Copy out the lines of every record below word for word, leaving out the pictures.

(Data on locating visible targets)

^^^^^^^^^^^^^^^^

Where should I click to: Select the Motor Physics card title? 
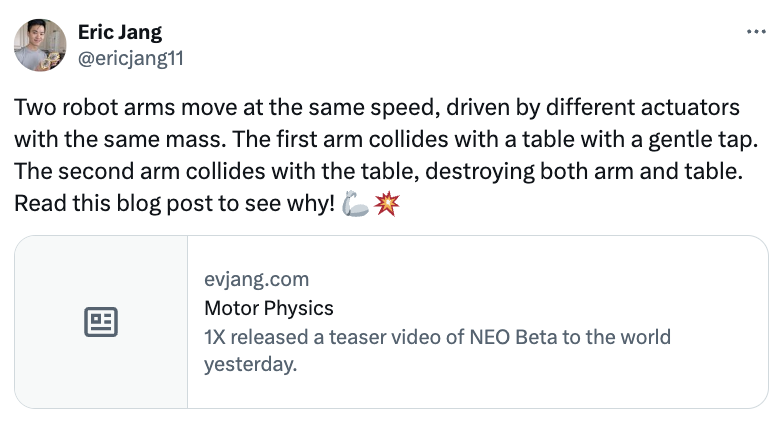pos(268,308)
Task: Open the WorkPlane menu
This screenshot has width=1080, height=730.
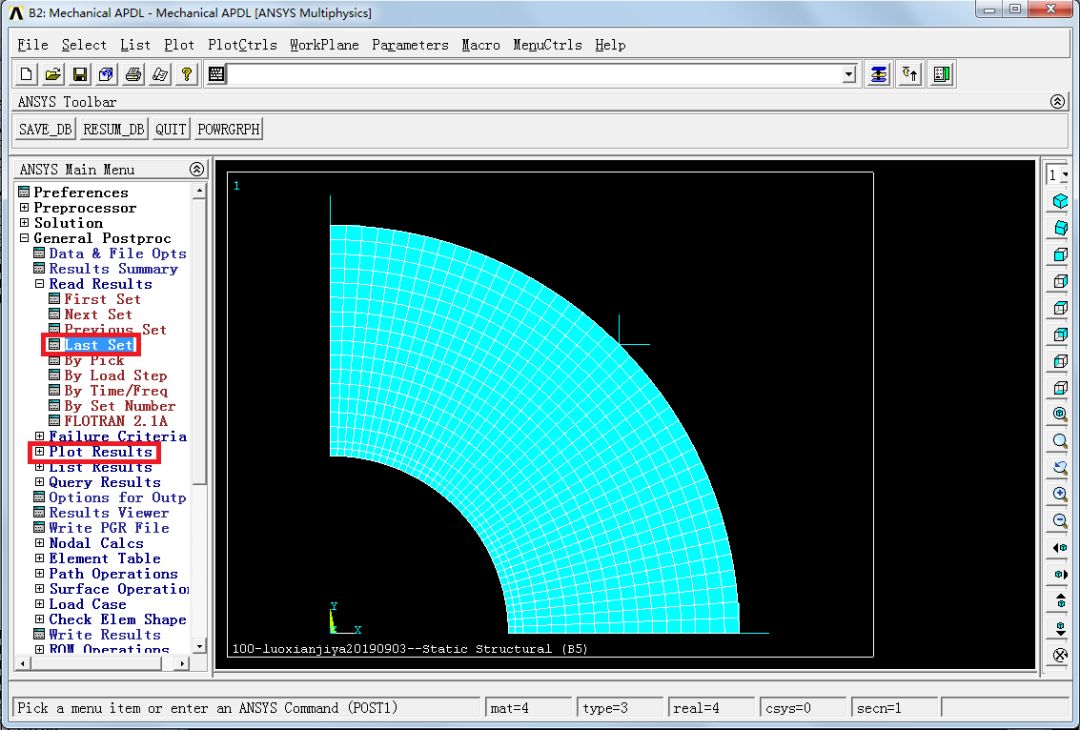Action: [323, 44]
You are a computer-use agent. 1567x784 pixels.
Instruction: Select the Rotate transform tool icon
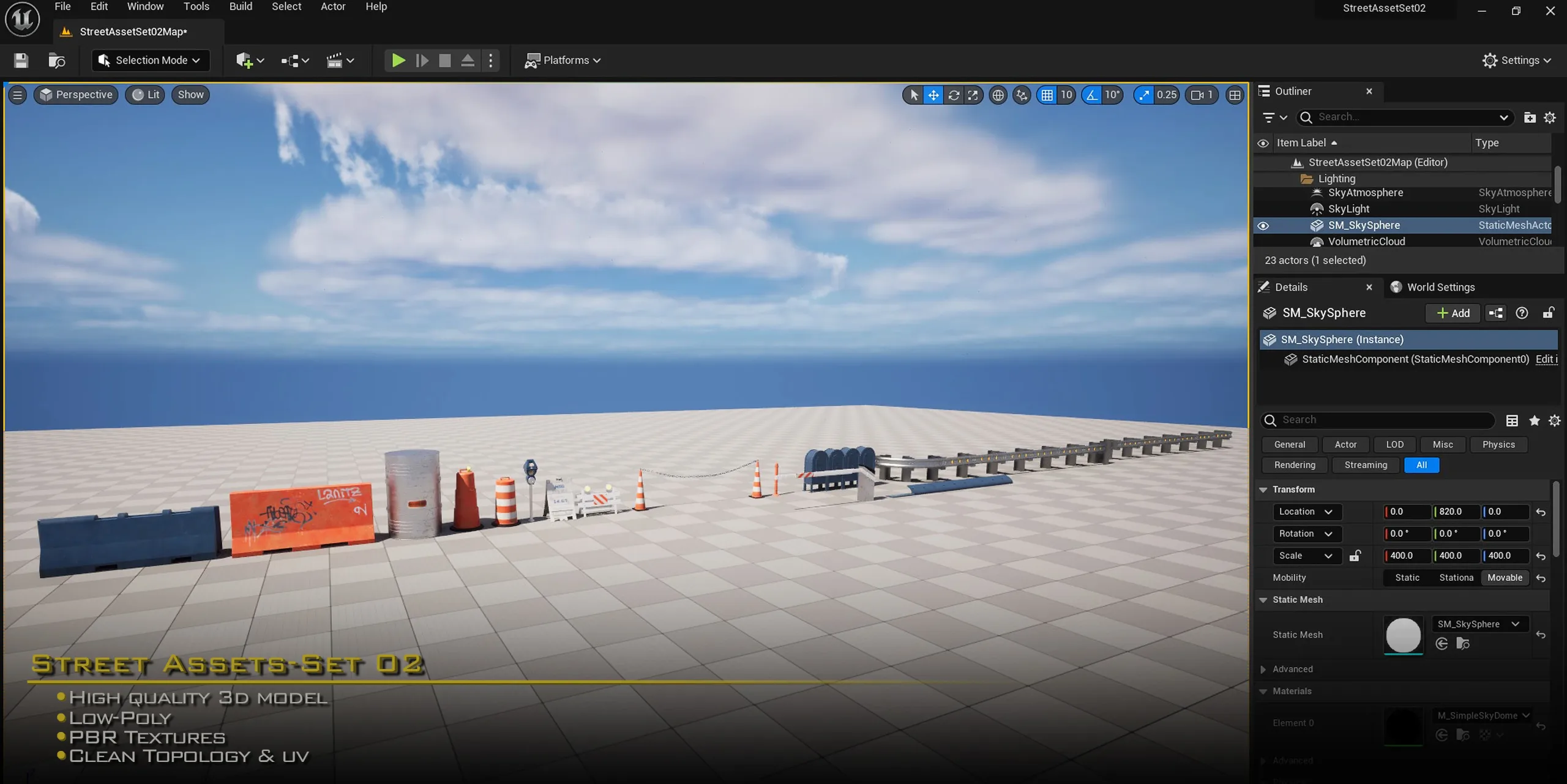pos(953,95)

^^^^^^^^^^^^^^^^

**Answer to the problem:**
Where should I click to: Select the Motor Physics card title? 
pos(268,308)
Task: Open the WorkPlane menu
This screenshot has width=1080, height=730.
Action: [323, 44]
You are a computer-use agent. 1567x784 pixels.
Instruction: Select the Rotate transform tool icon
pos(953,95)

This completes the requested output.